(Stored data)
++++++++++++++++++++

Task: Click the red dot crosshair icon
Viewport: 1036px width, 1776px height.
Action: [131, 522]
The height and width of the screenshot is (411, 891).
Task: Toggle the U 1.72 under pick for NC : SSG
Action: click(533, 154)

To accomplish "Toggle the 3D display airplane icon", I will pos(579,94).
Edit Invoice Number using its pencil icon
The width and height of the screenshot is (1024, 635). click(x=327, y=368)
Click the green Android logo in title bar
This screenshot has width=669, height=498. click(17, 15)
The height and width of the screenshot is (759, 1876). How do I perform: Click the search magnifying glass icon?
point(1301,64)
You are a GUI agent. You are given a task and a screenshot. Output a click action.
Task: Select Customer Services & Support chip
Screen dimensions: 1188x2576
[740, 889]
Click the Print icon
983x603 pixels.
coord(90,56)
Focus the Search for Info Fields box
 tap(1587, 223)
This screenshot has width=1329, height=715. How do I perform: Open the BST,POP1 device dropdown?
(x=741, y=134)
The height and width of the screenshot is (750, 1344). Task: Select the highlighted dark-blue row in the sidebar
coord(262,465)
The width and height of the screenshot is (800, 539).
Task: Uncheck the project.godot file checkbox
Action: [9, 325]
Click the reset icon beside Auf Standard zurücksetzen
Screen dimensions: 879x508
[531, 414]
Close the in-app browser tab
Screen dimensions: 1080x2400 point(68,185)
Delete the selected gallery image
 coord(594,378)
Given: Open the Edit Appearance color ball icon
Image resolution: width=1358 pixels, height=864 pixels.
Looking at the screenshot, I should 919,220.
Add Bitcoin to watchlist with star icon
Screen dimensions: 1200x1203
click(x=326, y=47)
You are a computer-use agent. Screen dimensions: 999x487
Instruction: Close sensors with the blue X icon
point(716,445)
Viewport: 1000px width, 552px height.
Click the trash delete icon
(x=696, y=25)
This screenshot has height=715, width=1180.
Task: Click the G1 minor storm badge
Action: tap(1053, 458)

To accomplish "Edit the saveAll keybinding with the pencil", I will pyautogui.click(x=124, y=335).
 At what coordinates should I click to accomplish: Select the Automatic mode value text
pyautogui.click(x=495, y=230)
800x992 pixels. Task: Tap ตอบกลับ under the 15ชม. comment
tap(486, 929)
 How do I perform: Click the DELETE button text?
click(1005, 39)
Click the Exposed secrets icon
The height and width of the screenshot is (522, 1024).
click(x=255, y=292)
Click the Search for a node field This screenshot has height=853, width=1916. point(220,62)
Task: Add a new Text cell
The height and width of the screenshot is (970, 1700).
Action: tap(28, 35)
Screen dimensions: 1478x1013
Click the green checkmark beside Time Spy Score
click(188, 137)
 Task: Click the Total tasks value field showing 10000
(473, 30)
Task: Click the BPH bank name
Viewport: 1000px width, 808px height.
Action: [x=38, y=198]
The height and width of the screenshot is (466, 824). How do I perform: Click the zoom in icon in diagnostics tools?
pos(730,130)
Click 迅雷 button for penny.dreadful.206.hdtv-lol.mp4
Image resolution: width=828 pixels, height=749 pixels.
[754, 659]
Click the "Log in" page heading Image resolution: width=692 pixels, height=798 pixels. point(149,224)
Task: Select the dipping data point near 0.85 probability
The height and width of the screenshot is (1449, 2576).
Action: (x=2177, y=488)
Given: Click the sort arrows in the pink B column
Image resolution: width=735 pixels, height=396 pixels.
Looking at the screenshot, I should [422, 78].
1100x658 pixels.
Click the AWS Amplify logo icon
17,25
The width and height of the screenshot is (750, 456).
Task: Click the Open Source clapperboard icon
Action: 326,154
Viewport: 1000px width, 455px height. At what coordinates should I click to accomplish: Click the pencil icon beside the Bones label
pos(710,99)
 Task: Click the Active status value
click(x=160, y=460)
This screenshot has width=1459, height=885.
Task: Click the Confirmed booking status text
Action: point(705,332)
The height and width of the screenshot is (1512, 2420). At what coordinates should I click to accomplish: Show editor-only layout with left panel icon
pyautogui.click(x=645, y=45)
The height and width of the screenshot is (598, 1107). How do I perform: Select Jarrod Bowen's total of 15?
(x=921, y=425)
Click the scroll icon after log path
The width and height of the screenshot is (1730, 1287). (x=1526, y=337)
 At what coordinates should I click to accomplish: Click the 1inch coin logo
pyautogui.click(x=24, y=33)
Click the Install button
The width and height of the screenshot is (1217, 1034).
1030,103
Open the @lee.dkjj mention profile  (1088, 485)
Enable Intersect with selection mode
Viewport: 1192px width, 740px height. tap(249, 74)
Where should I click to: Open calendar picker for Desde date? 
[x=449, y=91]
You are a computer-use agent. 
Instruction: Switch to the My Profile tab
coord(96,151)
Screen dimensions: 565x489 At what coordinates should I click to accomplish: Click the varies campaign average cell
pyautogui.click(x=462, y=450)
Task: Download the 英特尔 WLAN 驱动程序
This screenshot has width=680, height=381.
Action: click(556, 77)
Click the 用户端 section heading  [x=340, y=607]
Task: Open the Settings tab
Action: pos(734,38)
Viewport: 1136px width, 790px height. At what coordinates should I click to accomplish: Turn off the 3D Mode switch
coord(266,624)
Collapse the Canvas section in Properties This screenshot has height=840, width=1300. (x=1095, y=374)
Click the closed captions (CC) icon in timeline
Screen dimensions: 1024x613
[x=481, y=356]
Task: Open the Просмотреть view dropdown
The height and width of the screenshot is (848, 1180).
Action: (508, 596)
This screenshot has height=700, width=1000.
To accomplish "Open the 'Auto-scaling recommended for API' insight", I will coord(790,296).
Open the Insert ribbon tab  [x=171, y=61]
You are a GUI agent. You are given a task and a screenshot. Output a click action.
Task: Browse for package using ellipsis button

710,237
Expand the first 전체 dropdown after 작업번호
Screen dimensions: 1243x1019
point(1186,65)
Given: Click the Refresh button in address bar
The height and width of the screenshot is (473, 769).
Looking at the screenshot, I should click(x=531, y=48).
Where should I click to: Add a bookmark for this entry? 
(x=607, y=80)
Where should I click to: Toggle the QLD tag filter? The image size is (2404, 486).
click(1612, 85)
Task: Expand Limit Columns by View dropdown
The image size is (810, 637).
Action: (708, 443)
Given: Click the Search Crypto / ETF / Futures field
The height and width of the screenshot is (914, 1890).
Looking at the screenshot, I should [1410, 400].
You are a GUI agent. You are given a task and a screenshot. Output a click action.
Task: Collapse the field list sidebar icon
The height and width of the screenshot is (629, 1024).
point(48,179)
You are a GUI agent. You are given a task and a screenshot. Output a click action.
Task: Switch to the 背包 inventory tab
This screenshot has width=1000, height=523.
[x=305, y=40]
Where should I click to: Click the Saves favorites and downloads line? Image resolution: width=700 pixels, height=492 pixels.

++++++++++++++++++++

**Directions**
Make an exact transcription of the entries.

**Solved problem**
Task: Click the red dot crosshair icon
Viewport: 1036px width, 1776px height.
Action: [131, 522]
The height and width of the screenshot is (411, 891).
Task: Toggle the U 1.72 under pick for NC : SSG
Action: click(533, 154)

To accomplish "Toggle the 3D display airplane icon", I will pos(579,94).
Edit Invoice Number using its pencil icon
The width and height of the screenshot is (1024, 635). click(x=327, y=368)
Click the green Android logo in title bar
This screenshot has width=669, height=498. click(17, 15)
The height and width of the screenshot is (759, 1876). How do I perform: Click the search magnifying glass icon?
point(1301,64)
You are a GUI agent. You are given a task and a screenshot. Output a click action.
Task: Select Customer Services & Support chip
Screen dimensions: 1188x2576
[740, 889]
Click the Print icon
983x603 pixels.
coord(90,56)
Focus the Search for Info Fields box
 tap(1587, 223)
This screenshot has width=1329, height=715. How do I perform: Open the BST,POP1 device dropdown?
(x=741, y=134)
The height and width of the screenshot is (750, 1344). Task: Select the highlighted dark-blue row in the sidebar
coord(262,465)
The width and height of the screenshot is (800, 539).
Task: Uncheck the project.godot file checkbox
Action: [9, 325]
Click the reset icon beside Auf Standard zurücksetzen
Screen dimensions: 879x508
[531, 414]
Close the in-app browser tab
Screen dimensions: 1080x2400 point(68,185)
Delete the selected gallery image
 coord(594,378)
Given: Open the Edit Appearance color ball icon
Image resolution: width=1358 pixels, height=864 pixels.
Looking at the screenshot, I should 919,220.
Add Bitcoin to watchlist with star icon
Screen dimensions: 1200x1203
click(x=326, y=47)
You are a computer-use agent. Screen dimensions: 999x487
Instruction: Close sensors with the blue X icon
point(716,445)
Viewport: 1000px width, 552px height.
Click the trash delete icon
(x=696, y=25)
This screenshot has height=715, width=1180.
Task: Click the G1 minor storm badge
Action: tap(1053, 458)

To accomplish "Edit the saveAll keybinding with the pencil", I will pyautogui.click(x=124, y=335).
 At what coordinates should I click to accomplish: Select the Automatic mode value text
pyautogui.click(x=495, y=230)
800x992 pixels. Task: Tap ตอบกลับ under the 15ชม. comment
tap(486, 929)
 How do I perform: Click the DELETE button text?
click(1005, 39)
Click the Exposed secrets icon
The height and width of the screenshot is (522, 1024).
click(x=255, y=292)
Click the Search for a node field This screenshot has height=853, width=1916. point(220,62)
Task: Add a new Text cell
The height and width of the screenshot is (970, 1700).
Action: tap(28, 35)
Screen dimensions: 1478x1013
Click the green checkmark beside Time Spy Score
click(188, 137)
 Task: Click the Total tasks value field showing 10000
(473, 30)
Task: Click the BPH bank name
Viewport: 1000px width, 808px height.
Action: [x=38, y=198]
The height and width of the screenshot is (466, 824). How do I perform: Click the zoom in icon in diagnostics tools?
pos(730,130)
Click 迅雷 button for penny.dreadful.206.hdtv-lol.mp4
Image resolution: width=828 pixels, height=749 pixels.
[754, 659]
Click the "Log in" page heading Image resolution: width=692 pixels, height=798 pixels. point(149,224)
Task: Select the dipping data point near 0.85 probability
The height and width of the screenshot is (1449, 2576).
Action: (x=2177, y=488)
Given: Click the sort arrows in the pink B column
Image resolution: width=735 pixels, height=396 pixels.
Looking at the screenshot, I should [422, 78].
1100x658 pixels.
Click the AWS Amplify logo icon
17,25
The width and height of the screenshot is (750, 456).
Task: Click the Open Source clapperboard icon
Action: 326,154
Viewport: 1000px width, 455px height. At what coordinates should I click to accomplish: Click the pencil icon beside the Bones label
pos(710,99)
 Task: Click the Active status value
click(x=160, y=460)
This screenshot has width=1459, height=885.
Task: Click the Confirmed booking status text
Action: point(705,332)
The height and width of the screenshot is (1512, 2420). At what coordinates should I click to accomplish: Show editor-only layout with left panel icon
pyautogui.click(x=645, y=45)
The height and width of the screenshot is (598, 1107). How do I perform: Select Jarrod Bowen's total of 15?
(x=921, y=425)
Click the scroll icon after log path
The width and height of the screenshot is (1730, 1287). (x=1526, y=337)
 At what coordinates should I click to accomplish: Click the 1inch coin logo
pyautogui.click(x=24, y=33)
Click the Install button
The width and height of the screenshot is (1217, 1034).
1030,103
Open the @lee.dkjj mention profile  (1088, 485)
Enable Intersect with selection mode
Viewport: 1192px width, 740px height. tap(249, 74)
Where should I click to: Open calendar picker for Desde date? 
[x=449, y=91]
You are a computer-use agent. 
Instruction: Switch to the My Profile tab
coord(96,151)
Screen dimensions: 565x489 At what coordinates should I click to accomplish: Click the varies campaign average cell
pyautogui.click(x=462, y=450)
Task: Download the 英特尔 WLAN 驱动程序
This screenshot has width=680, height=381.
Action: click(556, 77)
Click the 用户端 section heading  [x=340, y=607]
Task: Open the Settings tab
Action: pos(734,38)
Viewport: 1136px width, 790px height. At what coordinates should I click to accomplish: Turn off the 3D Mode switch
coord(266,624)
Collapse the Canvas section in Properties This screenshot has height=840, width=1300. (x=1095, y=374)
Click the closed captions (CC) icon in timeline
Screen dimensions: 1024x613
[x=481, y=356]
Task: Open the Просмотреть view dropdown
The height and width of the screenshot is (848, 1180).
Action: (508, 596)
This screenshot has height=700, width=1000.
To accomplish "Open the 'Auto-scaling recommended for API' insight", I will coord(790,296).
Open the Insert ribbon tab  [x=171, y=61]
You are a GUI agent. You are given a task and a screenshot. Output a click action.
Task: Browse for package using ellipsis button

710,237
Expand the first 전체 dropdown after 작업번호
Screen dimensions: 1243x1019
point(1186,65)
Given: Click the Refresh button in address bar
The height and width of the screenshot is (473, 769).
Looking at the screenshot, I should click(x=531, y=48).
Where should I click to: Add a bookmark for this entry? 
(x=607, y=80)
Where should I click to: Toggle the QLD tag filter? The image size is (2404, 486).
click(1612, 85)
Task: Expand Limit Columns by View dropdown
The image size is (810, 637).
Action: (708, 443)
Given: Click the Search Crypto / ETF / Futures field
The height and width of the screenshot is (914, 1890).
Looking at the screenshot, I should [1410, 400].
You are a GUI agent. You are given a task and a screenshot. Output a click action.
Task: Collapse the field list sidebar icon
The height and width of the screenshot is (629, 1024).
point(48,179)
You are a GUI agent. You are given a task and a screenshot. Output a click action.
Task: Switch to the 背包 inventory tab
This screenshot has width=1000, height=523.
[x=305, y=40]
Where should I click to: Click the Saves favorites and downloads line? Image resolution: width=700 pixels, height=492 pixels.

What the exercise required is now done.